Given problem A
Answer each question from the passage on Siemens turbine blades, giving your answers with the same markings.
(i) At what rotational speed were the printed blades tested?
(ii) Where were the tests conducted?
(iii) What share of Materials Solutions is held by its founder?
Given problem B
In one to three sentences, explain why, according to the passage on Siemens turbine blades, accuracy, surface finish and material quality are critical for the high-temperature gas turbine parts that Materials Solutions specializes in.

Text shown

◆ ◆ ◆ ◆

Siemens has achieved a breakthrough by finishing its first full load engine tests for gas turbine blades completely produced using Additive Manufacturing (AM) technology. The company successfully validated multiple AM printed turbine blades with a conventional blade design at full engine conditions—the components were tested at 13,000 revolutions per minute and temperatures beyond 1,250 degrees Celsius.

Furthermore, Siemens tested a new blade design with a completely revised and improved internal cooling geometry manufactured using the AM technology. The project team used blades manufactured at its 3D printing facility at Materials Solutions, in Worcester, UK. Siemens acquired a majority stake (85%) in Materials Solutions in August 2016. (The remaining 15% is held by the founder, Carl Brancher.)

Siemens finished its first full load engine tests for conventional and completely new designed CM247 gas turbine blades produced using Additive Manufacturing technology. Joe Kaeser, CEO of Siemens AG, presented the blade at the AGM earlier this month. Click to enlarge.

Materials Solutions in Worcester is a pioneer in the use of Selective Laser Melting (SLM) technology for the manufacture of high-performance metal parts. A specialty of the company is making turbomachinery parts, particularly high-temperature applications for gas turbines in which accuracy, surface finish and the highest quality of the materials is critical to ensure operational performance of the parts in service.

The tests were conducted at the Siemens testing facility in the industrial gas turbine factory in Lincoln, UK.

◆ ◆ ◆ ◆

Supplied material
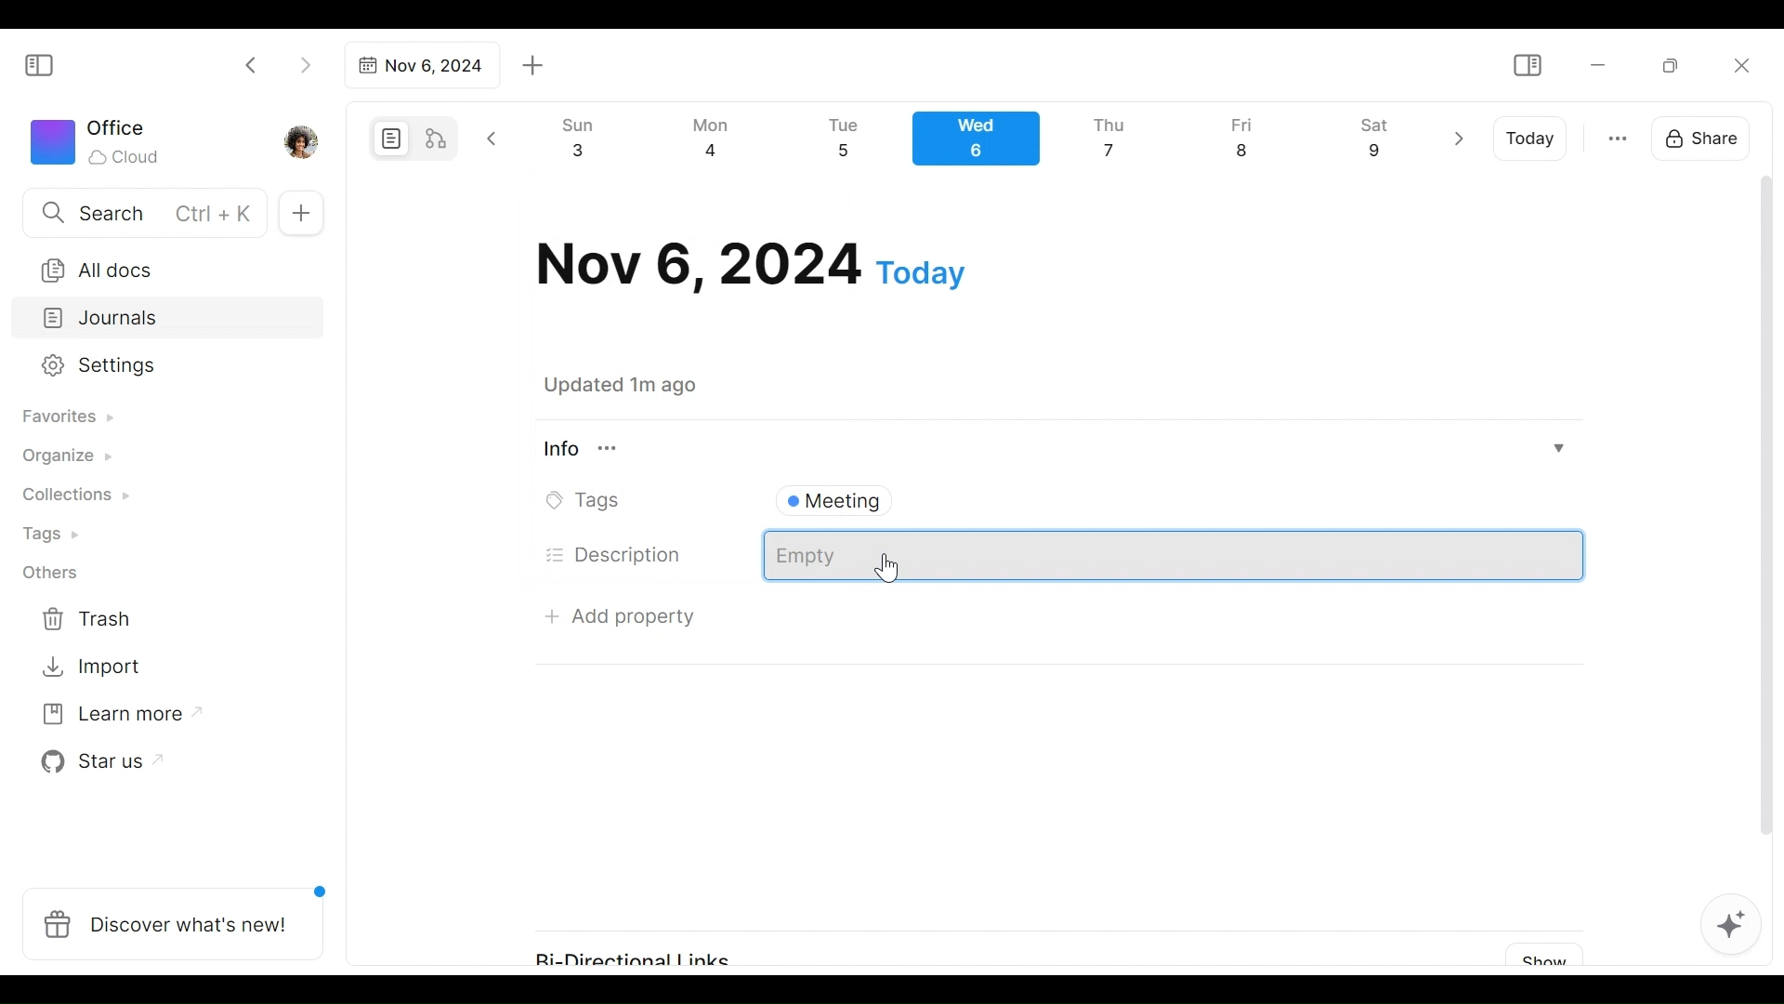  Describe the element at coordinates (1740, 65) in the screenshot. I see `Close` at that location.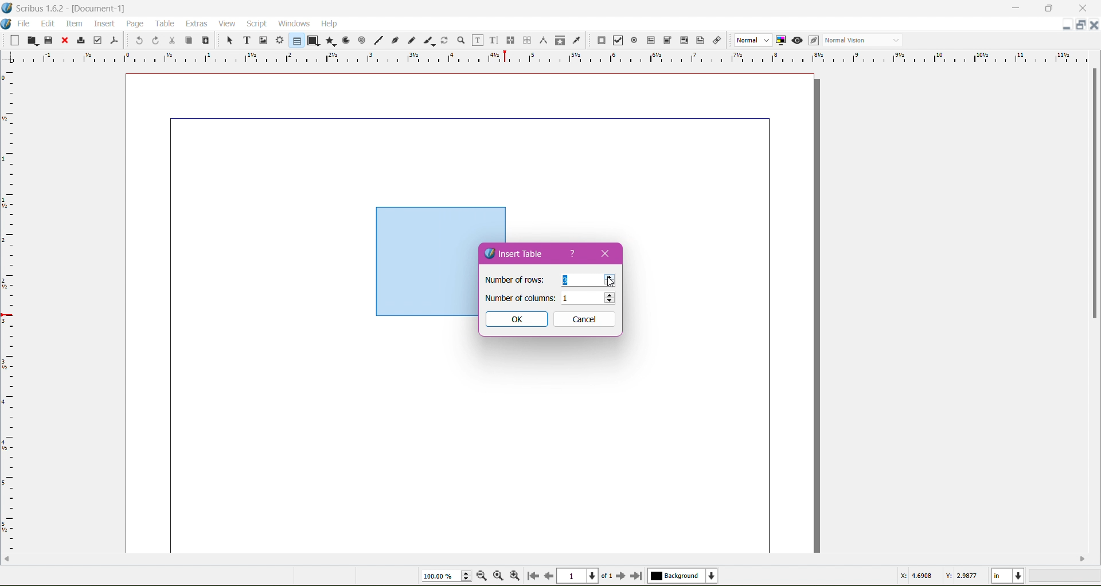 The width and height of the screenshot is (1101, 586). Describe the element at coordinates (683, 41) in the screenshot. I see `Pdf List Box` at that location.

◆ ◆ ◆ ◆

Problem solution A
(i) 13,000 revolutions per minute.
(ii) At the Siemens testing facility in the industrial gas turbine factory in Lincoln, UK.
(iii) 15%.

Problem solution B
These qualities are critical because they ensure the operational performance of the parts in service.